Gold Versus Equities: What’s Going On?
The overall market environment plays a substantial role in the movement of precious metals. Soaring equities could lure investors to more risky investments, leaving behind safe-haven assets such as gold and silver. Gold and silver are famous safety assets that investors hold on to during rising unrest in the market.
The chart below shows the performance of gold (IAU) (GLD) compared to the SPDR S&P 500 ETF (SPY), which tracks the performance of the S&P Index. If investors are looking for safety assets, gold can sometimes be a good option.
Correlation of equities and gold
During the last year, the correlation of gold to the S&P index was -0.50. That indicates that about 50% of the time, the S&P Index and gold could move in opposite directions.
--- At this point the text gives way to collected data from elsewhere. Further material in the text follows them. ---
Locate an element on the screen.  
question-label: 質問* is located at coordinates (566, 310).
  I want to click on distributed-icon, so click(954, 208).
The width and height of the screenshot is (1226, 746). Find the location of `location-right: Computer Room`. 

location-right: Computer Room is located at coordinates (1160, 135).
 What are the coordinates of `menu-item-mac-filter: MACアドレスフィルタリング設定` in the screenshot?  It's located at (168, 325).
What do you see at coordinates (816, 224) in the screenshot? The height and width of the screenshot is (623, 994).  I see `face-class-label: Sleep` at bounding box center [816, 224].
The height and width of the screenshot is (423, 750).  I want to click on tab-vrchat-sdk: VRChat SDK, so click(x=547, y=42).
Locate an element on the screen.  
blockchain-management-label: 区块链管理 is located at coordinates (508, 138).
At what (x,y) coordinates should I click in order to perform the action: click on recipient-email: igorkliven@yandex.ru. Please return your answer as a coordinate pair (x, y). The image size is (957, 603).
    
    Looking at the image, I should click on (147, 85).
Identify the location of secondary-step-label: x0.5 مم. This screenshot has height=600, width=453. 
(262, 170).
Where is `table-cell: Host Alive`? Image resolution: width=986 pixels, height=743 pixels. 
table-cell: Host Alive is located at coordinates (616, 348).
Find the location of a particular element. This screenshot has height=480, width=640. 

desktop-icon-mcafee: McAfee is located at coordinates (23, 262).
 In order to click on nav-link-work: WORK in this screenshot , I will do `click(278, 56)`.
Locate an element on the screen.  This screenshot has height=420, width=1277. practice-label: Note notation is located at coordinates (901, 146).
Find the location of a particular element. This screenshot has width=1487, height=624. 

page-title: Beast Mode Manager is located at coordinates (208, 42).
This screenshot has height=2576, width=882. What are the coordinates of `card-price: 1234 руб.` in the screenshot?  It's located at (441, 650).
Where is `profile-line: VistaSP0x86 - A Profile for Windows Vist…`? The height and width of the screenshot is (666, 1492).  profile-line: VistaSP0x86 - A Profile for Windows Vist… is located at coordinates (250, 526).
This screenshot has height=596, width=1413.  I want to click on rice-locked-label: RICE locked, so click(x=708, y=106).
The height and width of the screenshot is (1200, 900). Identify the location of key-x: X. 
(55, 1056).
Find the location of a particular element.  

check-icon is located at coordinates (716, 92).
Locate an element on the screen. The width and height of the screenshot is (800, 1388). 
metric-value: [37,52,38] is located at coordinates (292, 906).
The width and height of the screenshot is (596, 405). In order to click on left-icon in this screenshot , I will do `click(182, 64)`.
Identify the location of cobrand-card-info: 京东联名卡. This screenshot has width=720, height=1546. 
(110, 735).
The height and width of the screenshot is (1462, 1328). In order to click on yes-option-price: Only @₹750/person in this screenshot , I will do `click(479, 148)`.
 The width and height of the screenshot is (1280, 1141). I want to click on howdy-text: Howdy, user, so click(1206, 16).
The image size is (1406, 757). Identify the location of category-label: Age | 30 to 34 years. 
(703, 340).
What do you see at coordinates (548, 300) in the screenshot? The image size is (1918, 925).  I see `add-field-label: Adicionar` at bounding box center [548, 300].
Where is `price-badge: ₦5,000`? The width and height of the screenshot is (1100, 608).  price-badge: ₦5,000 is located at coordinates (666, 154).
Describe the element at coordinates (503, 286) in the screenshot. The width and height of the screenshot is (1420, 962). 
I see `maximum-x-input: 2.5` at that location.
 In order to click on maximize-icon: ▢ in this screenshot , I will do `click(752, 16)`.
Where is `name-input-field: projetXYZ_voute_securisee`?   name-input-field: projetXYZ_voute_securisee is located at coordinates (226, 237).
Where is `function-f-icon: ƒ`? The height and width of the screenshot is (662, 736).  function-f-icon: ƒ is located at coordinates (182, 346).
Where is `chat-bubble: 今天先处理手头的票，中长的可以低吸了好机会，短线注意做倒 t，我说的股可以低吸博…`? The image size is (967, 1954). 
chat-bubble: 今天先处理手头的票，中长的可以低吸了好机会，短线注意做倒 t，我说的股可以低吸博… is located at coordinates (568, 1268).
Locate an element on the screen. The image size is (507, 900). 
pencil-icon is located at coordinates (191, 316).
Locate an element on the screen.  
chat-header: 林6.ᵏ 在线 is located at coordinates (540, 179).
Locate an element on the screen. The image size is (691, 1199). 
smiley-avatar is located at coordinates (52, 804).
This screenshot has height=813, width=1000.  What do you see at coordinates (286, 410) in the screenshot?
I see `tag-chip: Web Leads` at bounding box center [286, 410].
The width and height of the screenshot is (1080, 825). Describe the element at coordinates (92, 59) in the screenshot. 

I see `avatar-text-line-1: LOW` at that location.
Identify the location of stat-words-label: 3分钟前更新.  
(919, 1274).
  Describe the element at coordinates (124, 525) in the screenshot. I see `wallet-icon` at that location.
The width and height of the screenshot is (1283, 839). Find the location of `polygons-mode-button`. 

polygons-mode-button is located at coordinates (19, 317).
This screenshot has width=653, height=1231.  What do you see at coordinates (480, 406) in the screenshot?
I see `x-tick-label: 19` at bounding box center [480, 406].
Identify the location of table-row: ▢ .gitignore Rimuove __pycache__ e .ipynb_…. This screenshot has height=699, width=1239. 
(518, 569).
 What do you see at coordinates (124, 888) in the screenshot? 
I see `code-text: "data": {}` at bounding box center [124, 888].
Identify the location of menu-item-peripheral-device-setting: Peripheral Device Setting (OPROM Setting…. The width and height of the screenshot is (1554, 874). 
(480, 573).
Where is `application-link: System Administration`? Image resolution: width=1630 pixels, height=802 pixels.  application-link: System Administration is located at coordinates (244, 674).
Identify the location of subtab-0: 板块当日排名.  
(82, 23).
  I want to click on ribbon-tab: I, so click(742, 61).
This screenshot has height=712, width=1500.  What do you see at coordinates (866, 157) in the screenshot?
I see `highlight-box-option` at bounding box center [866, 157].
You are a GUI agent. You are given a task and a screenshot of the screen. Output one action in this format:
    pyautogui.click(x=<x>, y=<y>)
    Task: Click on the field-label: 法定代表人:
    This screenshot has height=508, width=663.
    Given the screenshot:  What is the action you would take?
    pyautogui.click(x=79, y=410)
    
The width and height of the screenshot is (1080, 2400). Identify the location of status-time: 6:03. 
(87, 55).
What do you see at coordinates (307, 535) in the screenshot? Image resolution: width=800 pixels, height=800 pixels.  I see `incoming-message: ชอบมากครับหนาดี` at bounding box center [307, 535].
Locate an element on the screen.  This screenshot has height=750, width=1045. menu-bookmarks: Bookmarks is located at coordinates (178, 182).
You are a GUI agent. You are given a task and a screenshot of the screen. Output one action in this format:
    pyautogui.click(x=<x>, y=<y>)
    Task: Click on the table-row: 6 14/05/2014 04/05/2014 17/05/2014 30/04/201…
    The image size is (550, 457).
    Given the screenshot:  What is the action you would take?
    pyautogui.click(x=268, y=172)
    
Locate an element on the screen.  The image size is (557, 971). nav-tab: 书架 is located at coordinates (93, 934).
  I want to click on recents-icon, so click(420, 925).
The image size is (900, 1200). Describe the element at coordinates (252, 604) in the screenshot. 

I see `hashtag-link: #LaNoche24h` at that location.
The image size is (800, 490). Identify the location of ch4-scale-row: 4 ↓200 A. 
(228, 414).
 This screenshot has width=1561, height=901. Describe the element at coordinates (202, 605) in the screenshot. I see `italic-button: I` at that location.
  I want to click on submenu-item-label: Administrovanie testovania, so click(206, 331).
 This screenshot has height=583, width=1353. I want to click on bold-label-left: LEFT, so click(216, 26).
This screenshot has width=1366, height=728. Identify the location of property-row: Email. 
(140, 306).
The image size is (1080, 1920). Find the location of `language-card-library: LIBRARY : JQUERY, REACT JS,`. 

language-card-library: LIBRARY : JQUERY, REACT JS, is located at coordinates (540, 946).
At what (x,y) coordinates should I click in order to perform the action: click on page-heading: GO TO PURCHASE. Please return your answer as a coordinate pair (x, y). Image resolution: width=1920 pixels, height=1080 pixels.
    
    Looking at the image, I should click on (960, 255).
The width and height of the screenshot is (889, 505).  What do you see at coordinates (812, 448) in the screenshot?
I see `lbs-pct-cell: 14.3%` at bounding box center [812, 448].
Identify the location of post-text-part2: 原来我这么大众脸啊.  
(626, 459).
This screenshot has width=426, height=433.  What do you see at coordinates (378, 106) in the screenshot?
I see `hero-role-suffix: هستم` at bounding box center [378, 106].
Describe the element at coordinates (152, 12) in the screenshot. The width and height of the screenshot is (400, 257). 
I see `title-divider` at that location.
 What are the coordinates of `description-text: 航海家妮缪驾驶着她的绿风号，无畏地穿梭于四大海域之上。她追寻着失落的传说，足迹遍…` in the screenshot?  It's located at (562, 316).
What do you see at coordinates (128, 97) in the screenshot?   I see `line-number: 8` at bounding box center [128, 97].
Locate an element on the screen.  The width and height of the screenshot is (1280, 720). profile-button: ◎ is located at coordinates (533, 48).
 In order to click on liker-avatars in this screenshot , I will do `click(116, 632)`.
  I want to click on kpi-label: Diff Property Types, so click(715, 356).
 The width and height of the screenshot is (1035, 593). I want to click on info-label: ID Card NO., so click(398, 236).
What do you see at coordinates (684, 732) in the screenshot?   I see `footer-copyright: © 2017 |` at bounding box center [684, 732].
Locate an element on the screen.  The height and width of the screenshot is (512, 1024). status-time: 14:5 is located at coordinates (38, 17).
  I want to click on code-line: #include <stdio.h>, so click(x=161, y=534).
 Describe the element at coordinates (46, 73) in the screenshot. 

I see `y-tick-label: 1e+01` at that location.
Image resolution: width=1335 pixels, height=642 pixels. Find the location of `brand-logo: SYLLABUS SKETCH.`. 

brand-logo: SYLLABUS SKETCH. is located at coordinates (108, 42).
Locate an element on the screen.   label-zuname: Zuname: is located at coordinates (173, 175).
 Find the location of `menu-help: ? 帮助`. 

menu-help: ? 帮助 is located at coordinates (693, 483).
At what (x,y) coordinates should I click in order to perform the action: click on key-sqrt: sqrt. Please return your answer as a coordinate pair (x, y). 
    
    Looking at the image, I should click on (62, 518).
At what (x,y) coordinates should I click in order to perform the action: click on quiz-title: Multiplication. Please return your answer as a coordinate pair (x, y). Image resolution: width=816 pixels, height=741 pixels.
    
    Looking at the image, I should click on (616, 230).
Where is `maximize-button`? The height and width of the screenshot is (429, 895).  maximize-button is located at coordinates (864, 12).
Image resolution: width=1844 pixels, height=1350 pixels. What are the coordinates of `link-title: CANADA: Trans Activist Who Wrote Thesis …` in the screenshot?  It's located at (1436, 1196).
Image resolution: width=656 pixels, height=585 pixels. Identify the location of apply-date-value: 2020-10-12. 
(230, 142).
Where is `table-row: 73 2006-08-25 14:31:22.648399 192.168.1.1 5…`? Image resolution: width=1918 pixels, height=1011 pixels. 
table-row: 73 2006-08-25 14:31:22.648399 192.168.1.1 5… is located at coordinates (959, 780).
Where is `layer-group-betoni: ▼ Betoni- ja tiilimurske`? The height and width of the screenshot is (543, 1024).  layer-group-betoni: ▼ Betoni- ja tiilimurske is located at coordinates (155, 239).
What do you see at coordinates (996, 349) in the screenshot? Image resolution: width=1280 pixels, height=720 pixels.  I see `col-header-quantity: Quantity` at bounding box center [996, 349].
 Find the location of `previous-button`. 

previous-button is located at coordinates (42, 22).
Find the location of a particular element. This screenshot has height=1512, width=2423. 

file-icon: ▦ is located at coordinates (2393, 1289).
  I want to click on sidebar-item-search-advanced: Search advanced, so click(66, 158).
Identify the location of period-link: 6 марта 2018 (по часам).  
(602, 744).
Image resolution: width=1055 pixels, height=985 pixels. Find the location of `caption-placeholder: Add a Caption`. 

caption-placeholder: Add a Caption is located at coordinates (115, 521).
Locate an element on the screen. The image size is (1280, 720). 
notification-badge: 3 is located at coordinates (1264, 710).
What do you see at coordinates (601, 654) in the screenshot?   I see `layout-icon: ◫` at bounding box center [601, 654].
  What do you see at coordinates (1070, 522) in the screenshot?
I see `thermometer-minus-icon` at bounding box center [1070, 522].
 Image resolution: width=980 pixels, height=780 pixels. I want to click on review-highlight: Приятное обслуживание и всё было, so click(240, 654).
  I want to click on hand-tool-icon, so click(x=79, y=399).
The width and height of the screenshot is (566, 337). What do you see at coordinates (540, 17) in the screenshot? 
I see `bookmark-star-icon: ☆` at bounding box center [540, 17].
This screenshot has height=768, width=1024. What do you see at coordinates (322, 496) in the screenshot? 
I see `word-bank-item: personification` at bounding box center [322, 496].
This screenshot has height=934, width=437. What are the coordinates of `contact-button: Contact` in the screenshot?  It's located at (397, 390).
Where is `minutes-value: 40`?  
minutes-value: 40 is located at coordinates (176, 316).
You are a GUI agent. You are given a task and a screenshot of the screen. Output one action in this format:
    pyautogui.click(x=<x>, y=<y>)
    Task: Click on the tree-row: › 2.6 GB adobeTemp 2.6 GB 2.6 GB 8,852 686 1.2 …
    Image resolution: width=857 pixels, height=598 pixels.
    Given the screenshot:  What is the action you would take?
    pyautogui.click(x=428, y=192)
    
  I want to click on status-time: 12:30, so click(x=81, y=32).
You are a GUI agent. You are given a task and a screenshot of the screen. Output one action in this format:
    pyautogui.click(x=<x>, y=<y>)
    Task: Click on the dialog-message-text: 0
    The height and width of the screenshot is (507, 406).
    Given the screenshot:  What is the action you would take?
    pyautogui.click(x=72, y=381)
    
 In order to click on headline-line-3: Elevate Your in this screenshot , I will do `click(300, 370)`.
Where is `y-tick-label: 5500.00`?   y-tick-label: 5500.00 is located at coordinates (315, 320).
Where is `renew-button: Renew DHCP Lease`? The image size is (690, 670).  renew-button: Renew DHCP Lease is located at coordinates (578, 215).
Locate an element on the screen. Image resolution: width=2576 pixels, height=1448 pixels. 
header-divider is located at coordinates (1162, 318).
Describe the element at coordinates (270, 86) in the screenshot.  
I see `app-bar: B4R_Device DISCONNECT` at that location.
About 50% of the time, a rise in gold leads to a fall in the S&P Index, and a fall in gold leads to a rise in the S&P Index.
Although precious metal miners are part of the equities market, they usually tend to follow the directional move in precious metals. Mining companies Kinross Gold (KGC), Alacer Gold (ASR), AngloGold Ashanti (AU), and Yamana Gold (AUY) have risen during the past week. They have five-day trailing gains of 8%, 4.4%, 2.9%, and 0.75%, respectively. Combined, these four miners make up 12.4% of the fluctuations in the VenEck Vectors Gold Miners ETF (GDX).